Managing cloud security in the presence of strategic hacker and joint responsibility
构建博弈模型研究云服务提供商与企业在IaaS、PaaS、SaaS模式下的安全投资决策,发现忽视战略黑客会导致投资错位,并提出两种基于努力的合同机制以优化社会福利。
The widespread use of cloud computing has brought cloud security to the forefront. The cloud provider and the firm assume varying degrees of joint responsibility for cloud security with cloud service models including IaaS, PaaS, and SaaS, to defend the strategic hacker. This paper builds a game-theoretical model to study cloud security management, in which we find that ignoring the strategic hacker leads to the dislocation security investment decisions (overinvestment or underinvestment) for the provider and the firm in bilateral refund contracts (BRCs). The strategic hacker’s attack effort is inverse U-shaped with cloud service models, leading to a free-riding problem between the provider and the firm. Furthermore, from the perspective of social welfare maximization, both the provider and the firm would underinvest or overinvest in cloud security.
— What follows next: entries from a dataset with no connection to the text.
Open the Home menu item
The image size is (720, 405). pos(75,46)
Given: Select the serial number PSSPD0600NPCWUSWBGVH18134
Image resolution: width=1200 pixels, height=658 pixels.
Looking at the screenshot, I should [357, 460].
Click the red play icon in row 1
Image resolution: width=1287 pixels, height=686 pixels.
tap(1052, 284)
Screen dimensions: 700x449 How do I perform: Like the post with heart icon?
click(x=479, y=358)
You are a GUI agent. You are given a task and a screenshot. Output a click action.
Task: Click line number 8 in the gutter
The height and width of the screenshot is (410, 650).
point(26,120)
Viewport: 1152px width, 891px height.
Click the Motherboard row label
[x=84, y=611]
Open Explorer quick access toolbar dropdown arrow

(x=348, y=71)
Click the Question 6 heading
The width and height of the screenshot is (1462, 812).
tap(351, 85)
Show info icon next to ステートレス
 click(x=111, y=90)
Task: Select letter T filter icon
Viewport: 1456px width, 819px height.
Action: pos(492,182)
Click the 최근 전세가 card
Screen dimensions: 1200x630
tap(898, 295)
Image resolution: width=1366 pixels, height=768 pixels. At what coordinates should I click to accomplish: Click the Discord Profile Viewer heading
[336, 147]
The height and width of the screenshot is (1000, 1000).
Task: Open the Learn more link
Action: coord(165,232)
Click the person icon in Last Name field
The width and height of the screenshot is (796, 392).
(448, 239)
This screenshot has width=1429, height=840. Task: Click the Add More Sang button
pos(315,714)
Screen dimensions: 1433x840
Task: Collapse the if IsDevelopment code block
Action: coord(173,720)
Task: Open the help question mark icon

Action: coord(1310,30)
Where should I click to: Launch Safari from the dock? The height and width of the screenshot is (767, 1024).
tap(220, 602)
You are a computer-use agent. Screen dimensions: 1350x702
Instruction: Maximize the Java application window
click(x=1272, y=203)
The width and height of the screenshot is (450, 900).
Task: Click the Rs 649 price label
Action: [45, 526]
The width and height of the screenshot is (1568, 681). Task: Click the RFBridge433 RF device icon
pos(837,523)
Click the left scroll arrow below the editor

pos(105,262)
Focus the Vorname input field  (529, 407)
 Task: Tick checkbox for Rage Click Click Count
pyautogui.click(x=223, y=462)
To solve the problem, we propose two new contract mechanisms: one is an internal effort-based contract, in which the provider oversees the firm internally and the compensation rate depends on the firm’s effort once the breach occurs. The other is an external effort-based contract, in which the monitoring agency supervises the efforts of the provider and the firm. We compare the two new contracts with BRCs and obtain the optimal choice for principals.